Shithead sniffed, coming to a stop a few yards away. “She’s not leaving.”
His head bobbed violently and his eyeballs seemed to revolve in his head a few times before the tremor calmed. The guy was showing some extreme signs of withdrawal, and I knew enough from growing up on the rough side of the tracks that people like him—ones with nothing to lose—would do just about anything to get their next fix. Wherever that next fix might come from.
That his eyes hadn’t shifted from Josie since she’d burst into the room, I knew just what he had in mind to serve as a temporary substitute to the battery-acid-and-Sudafed cocktail he really wanted.
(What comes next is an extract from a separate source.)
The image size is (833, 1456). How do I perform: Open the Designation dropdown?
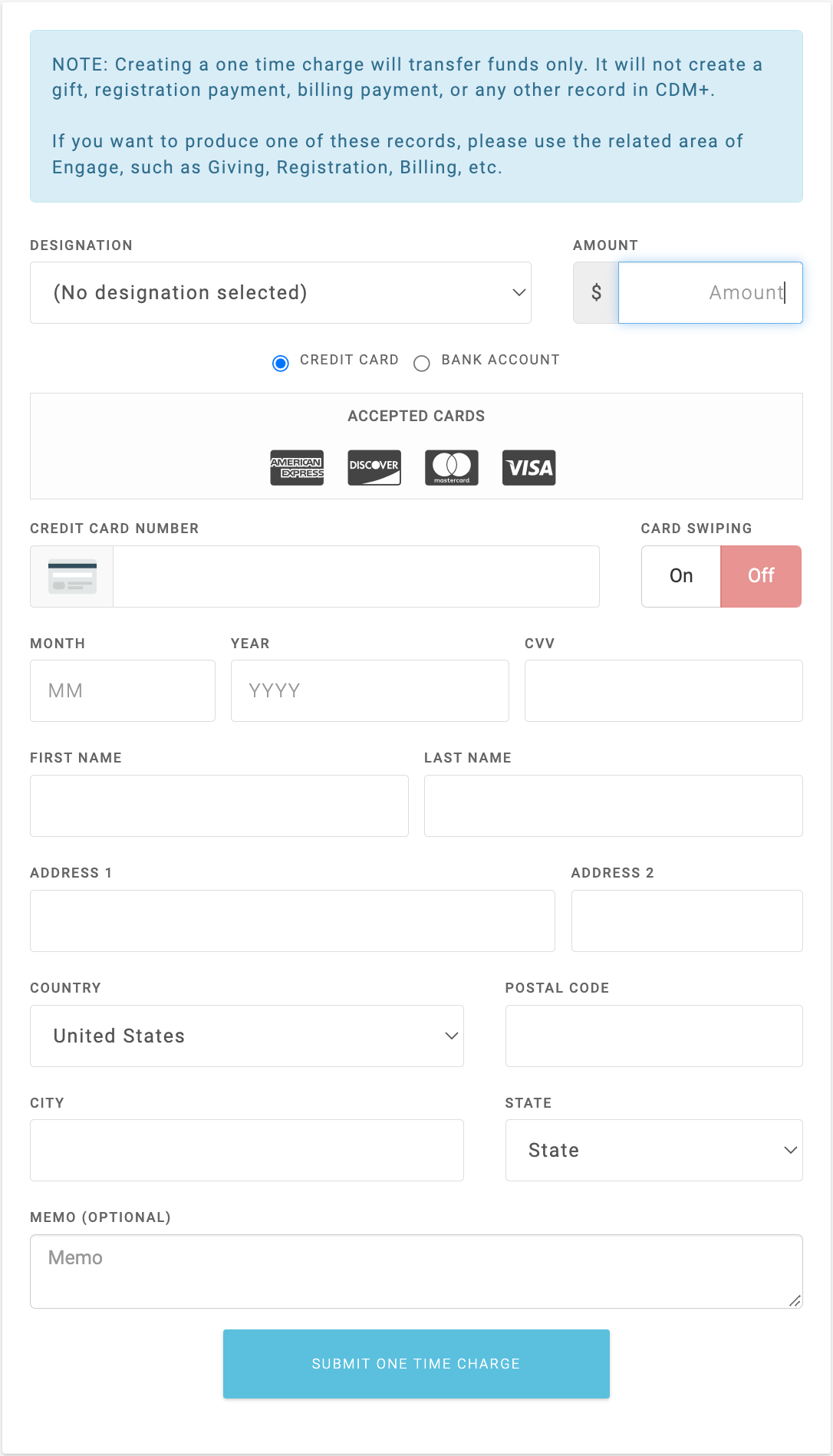click(281, 293)
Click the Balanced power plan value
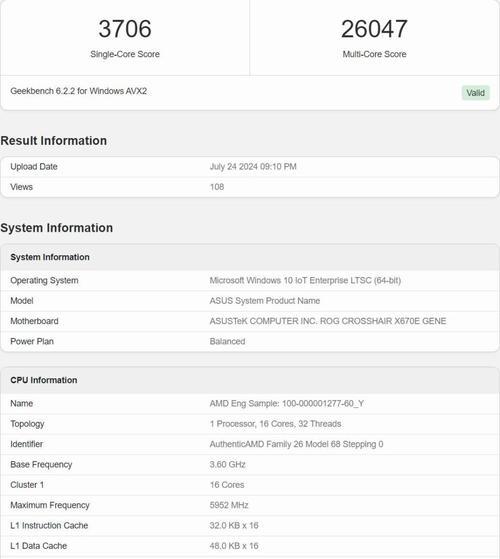500x559 pixels. (227, 341)
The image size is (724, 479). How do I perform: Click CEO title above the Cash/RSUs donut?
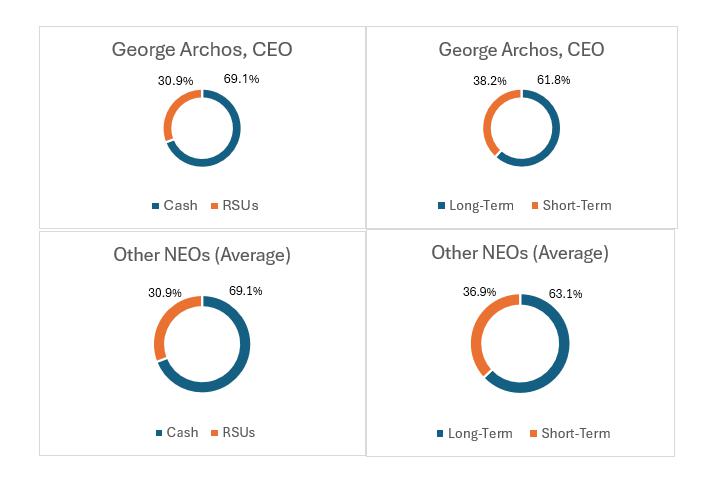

He lifted his pocketknife again, pointing at Josie with a shaking arm. “I don’t want to have to hurt you.” He gave a twisted smile right before he lunged toward her, leading with that rusty blade.
“No!” I bellowed, my voice filling the room and echoing down the hall. I managed to sweep Josie behind me, and just as he was steps away from her, I angled myself into his path and threw my shoulder into his chest.
We tumbled to the ground in a heap. I landed on top. I didn’t know where the bottle had gone, but it definitely wasn’t still stuck between my legs. But I didn’t need it. I had the advantage of being on top of him, and I also had the advantage of having so much adrenaline and rage from him threatening Josie that I could feel it spilling out of my ears. Besides, I didn’t want to hit the son of a bitch with a bottle. I wanted to beat the shit out of him with my own fists. I wanted to break something, several somethings, so whenever he took a step on his sorry, sad way or moved his jaw or took a wheezy breath, he’d ache and remember what had happened when he’d threatened a woman.
I didn’t want to just hurt him though. No . . . as I swung at him over and over, feeling my knuckles connect with his flesh and bone, looking into those same eyes he’d defiled Josie with right in front of me, I wanted to do more. I didn’t want to stop punching him until the light had gone out in those filthy eyes. I didn’t want to stop until his body had gone
limp beneath mine.
I heard Josie’s shouts from behind me, but it was as if I were stuck in a dream. I could hear her, but I couldn’t make out her words or the message she was trying to get across. I was lost in the world of my own rage and destruction.
The eyes below me closed, but I didn’t stop. I just kept swinging at him, over and over, his head rocking one direction and then the other, like a pendulum moving inside a grandfather clock. He’d threatened her. He’d wanted to hurt her. Those were the reminders my mind switched between as I continued, knowing the life was almost beaten out of the worthless sack beneath me.
“Stop, Garth.” Josie’s voice cut through my haze when I felt her hand curl around my shoulder. “Come on, baby. Stop. He can’t hurt me anymore.”
Hearing her say it only made me keep swinging. Plenty of places on his face were split open—plenty of places on my knuckles were split too—but I couldn’t stop. Josie. He was going to hurt her. If I hadn’t gotten to him first, he would have.
I screamed again, followed by another punch that felt as though it broke a few bones in my hand.
“Enough!” Josie pulled on both of my shoulders, trying to pull me off the limp piece of shit. “You hit him anymore, and you’re heading to jail instead of him. I won’t let you push me away like that either.” Wrapping her arms around my chest, she gave a hard pull and managed to pry me far enough away that my fists couldn’t reach him. They didn’t stop punching the air for a few moments though. “Nice try though.”
Josie didn’t let me go, even after she’d dragged me all the way off him. It was only then, once a layer of adrenaline had fallen away, that I could acknowledge what was sticking out of my thigh. The blade was almost completely buried in my leg, and as adrenaline drained from my system, the pain from the stab started to burn down my leg.
“Son of a bitch.” I groaned, reaching for the knife to pull it out. Damn rusty pocket knives. That was the second time I’d been stabbed by one.